§ What you need to do:
Below are some entries. Transcribe the lines from the one holding "Wondering (526, 716)" to the one holding "Identify the click", inclusive, but not the pictures among them.

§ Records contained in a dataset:
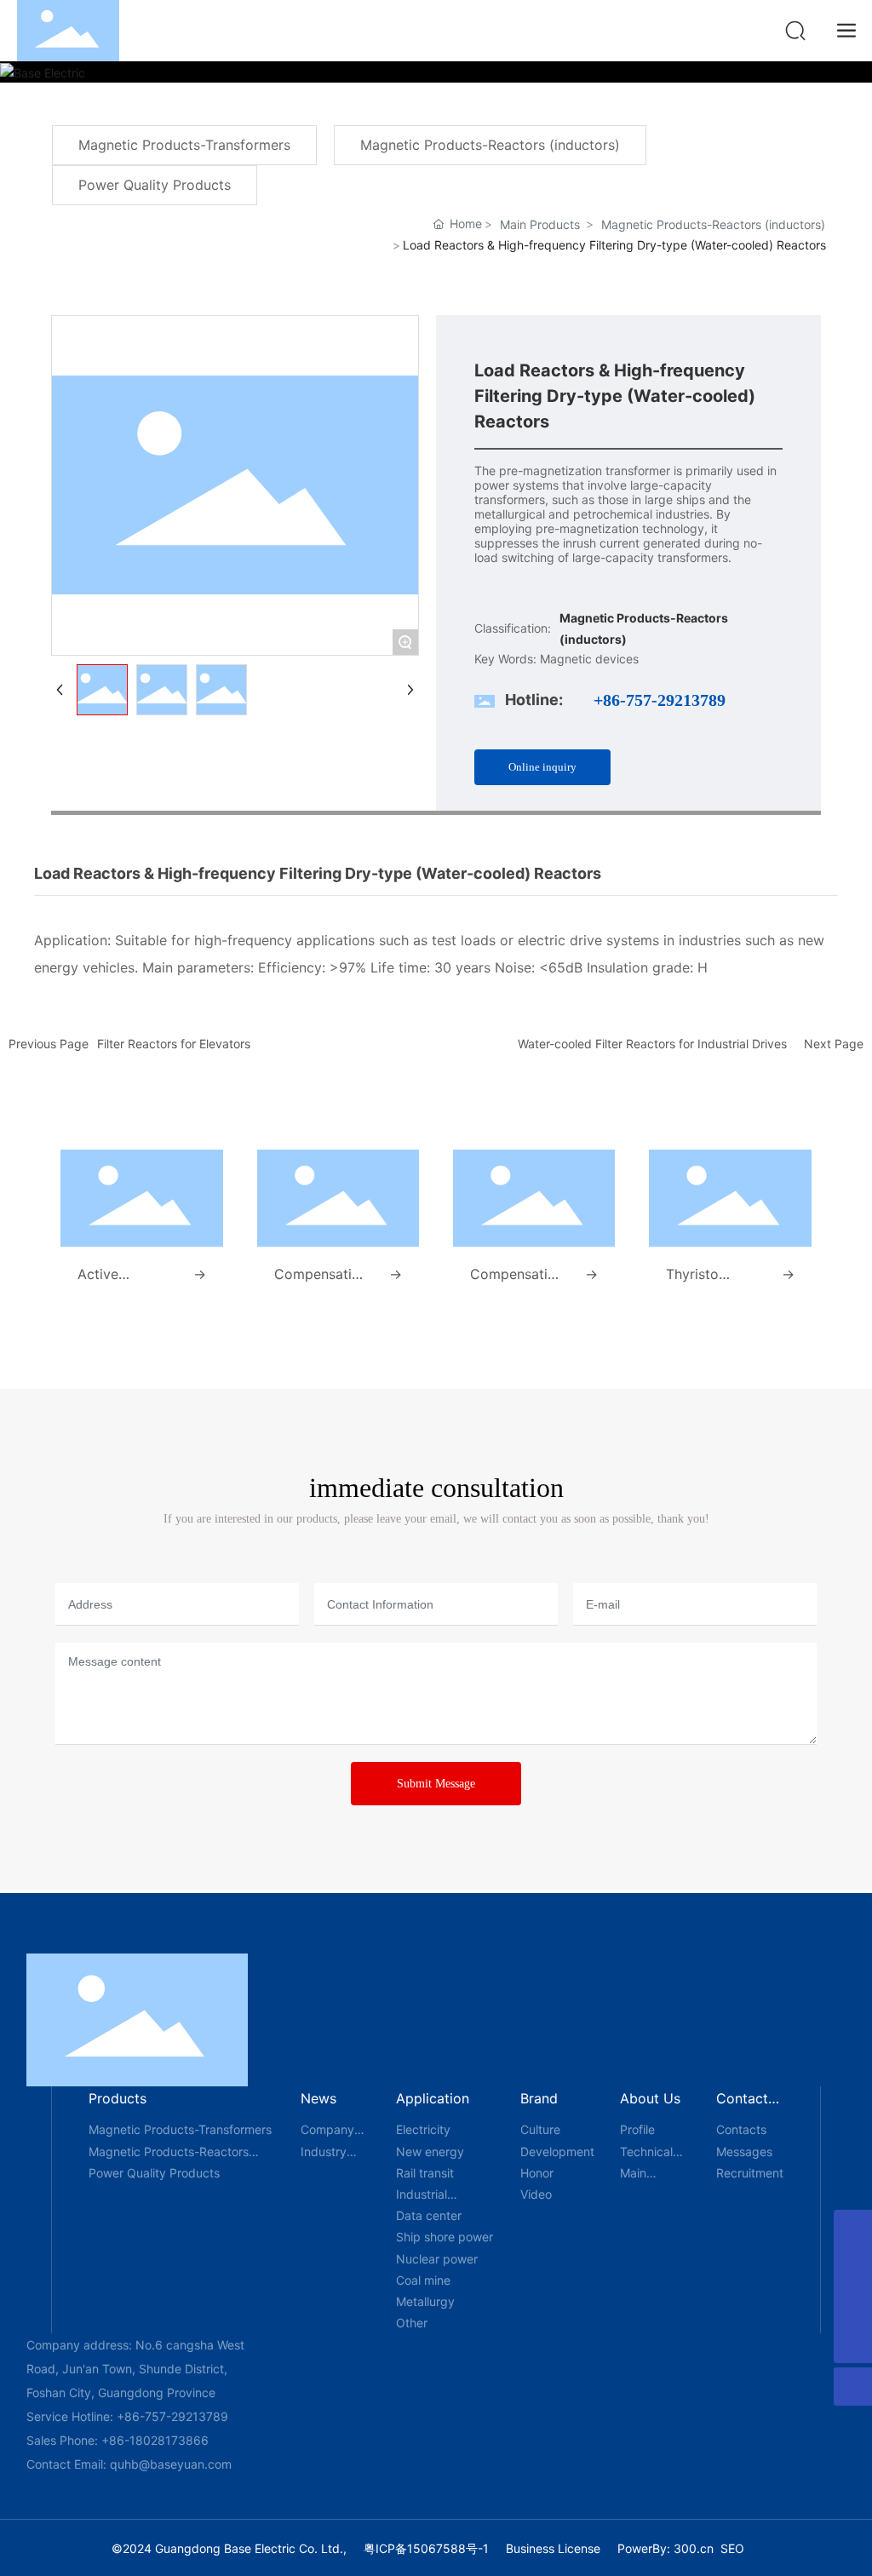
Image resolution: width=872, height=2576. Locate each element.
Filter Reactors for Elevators (173, 1043)
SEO (732, 2548)
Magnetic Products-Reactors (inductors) (713, 224)
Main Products (540, 224)
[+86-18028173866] (853, 2229)
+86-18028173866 (155, 2440)
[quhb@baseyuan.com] (853, 2267)
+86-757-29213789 (660, 700)
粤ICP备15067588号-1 (426, 2548)
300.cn (694, 2548)
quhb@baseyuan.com (171, 2464)
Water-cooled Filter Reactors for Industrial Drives (652, 1043)
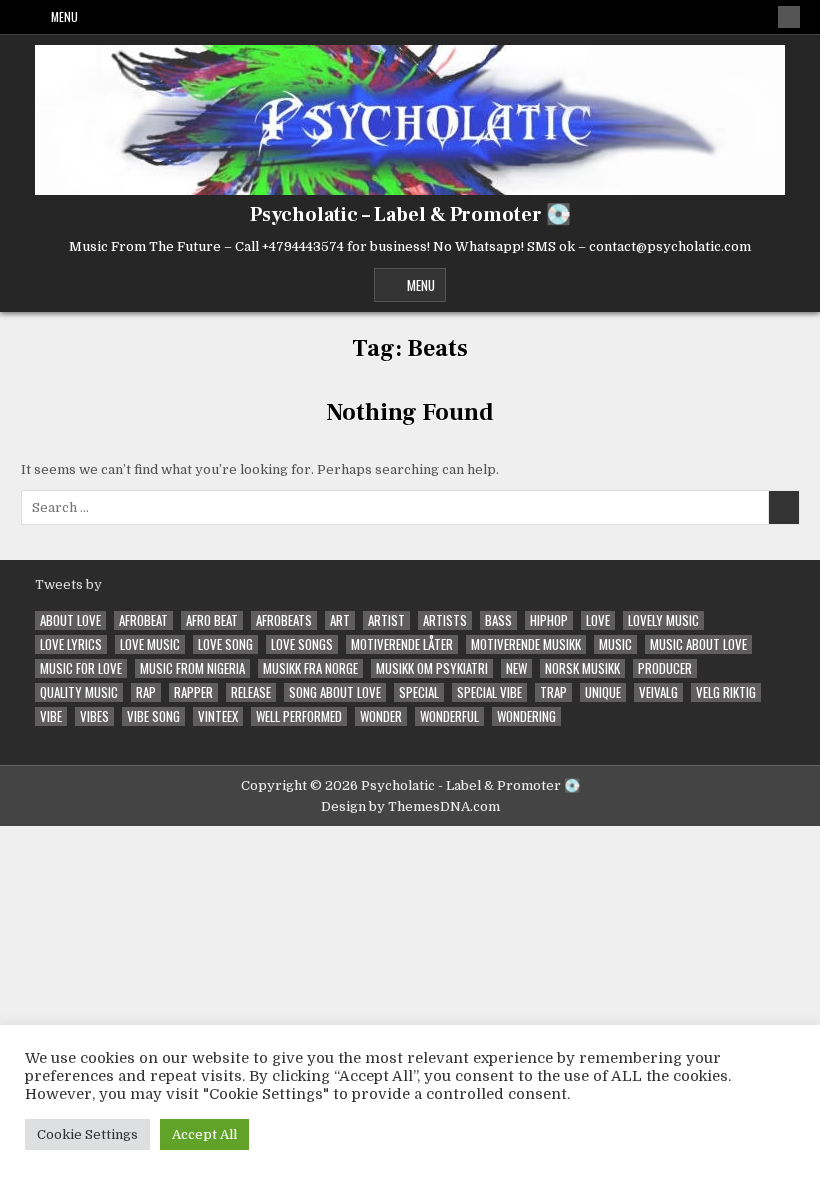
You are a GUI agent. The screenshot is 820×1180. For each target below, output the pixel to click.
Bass (498, 620)
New (516, 668)
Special (419, 692)
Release (251, 692)
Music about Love (698, 644)
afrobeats (284, 620)
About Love (70, 620)
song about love (335, 692)
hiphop (549, 620)
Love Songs (302, 644)
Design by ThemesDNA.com (410, 806)
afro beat (212, 620)
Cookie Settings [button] (87, 1134)
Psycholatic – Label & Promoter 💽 (410, 215)
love (598, 620)
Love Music (150, 644)
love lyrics (71, 644)
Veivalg (658, 692)
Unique (603, 692)
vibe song (153, 716)
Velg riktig (726, 692)
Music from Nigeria (192, 668)
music (615, 644)
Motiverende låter (402, 644)
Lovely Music (663, 620)
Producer (665, 668)
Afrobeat (143, 620)
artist (386, 620)
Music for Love (81, 668)
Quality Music (79, 692)
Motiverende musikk (526, 644)
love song (225, 644)
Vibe (51, 716)
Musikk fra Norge (310, 668)
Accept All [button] (204, 1134)
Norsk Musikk (582, 668)
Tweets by (68, 584)
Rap (146, 692)
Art (340, 620)
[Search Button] (789, 17)
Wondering (526, 716)
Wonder (381, 716)
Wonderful (449, 716)
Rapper (193, 692)
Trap (553, 692)
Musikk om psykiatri (432, 668)
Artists (445, 620)
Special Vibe (489, 692)
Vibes (94, 716)
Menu (64, 16)
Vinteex (218, 716)
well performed (299, 716)
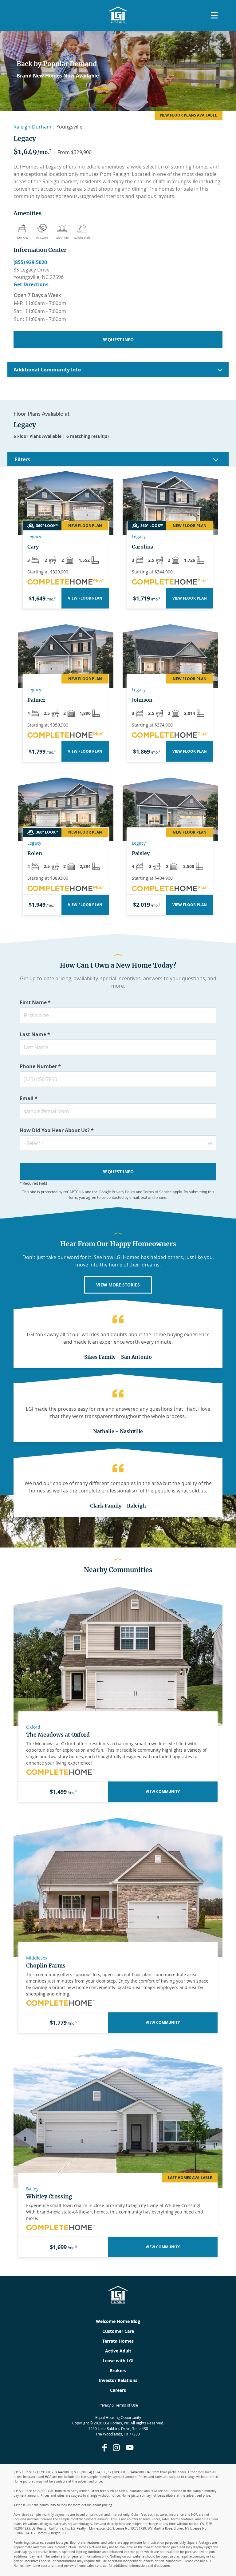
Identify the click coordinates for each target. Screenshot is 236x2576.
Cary (33, 547)
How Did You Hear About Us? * (57, 1130)
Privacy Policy (123, 1191)
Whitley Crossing (49, 2196)
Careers (118, 2390)
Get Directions (31, 284)
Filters (22, 459)
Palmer (36, 700)
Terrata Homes (118, 2341)
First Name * (35, 1002)
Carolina (142, 547)
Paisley (141, 853)
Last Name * (35, 1034)
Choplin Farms (45, 1965)
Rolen (34, 853)
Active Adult (118, 2351)
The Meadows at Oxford (58, 1734)
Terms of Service (157, 1191)
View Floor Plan (85, 598)
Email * (28, 1098)
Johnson (142, 700)
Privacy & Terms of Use (118, 2405)
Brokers (118, 2370)
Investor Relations (118, 2380)
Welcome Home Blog (118, 2321)
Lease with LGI (118, 2361)
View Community (163, 1791)
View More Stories (118, 1285)
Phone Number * (40, 1066)
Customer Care (118, 2331)
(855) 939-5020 (30, 262)
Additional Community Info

§ Reply to the exercise:
Wondering (526, 716)
Wonder (381, 716)
Wonderful (449, 716)
Rapper (193, 692)
Trap (553, 692)
Musikk om psykiatri (432, 668)
Artists (445, 620)
Special Vibe (489, 692)
Vibes (94, 716)
Menu (64, 16)
Vinteex (218, 716)
well performed (299, 716)
Identify the click coordinates for each target. Screenshot is 236x2576.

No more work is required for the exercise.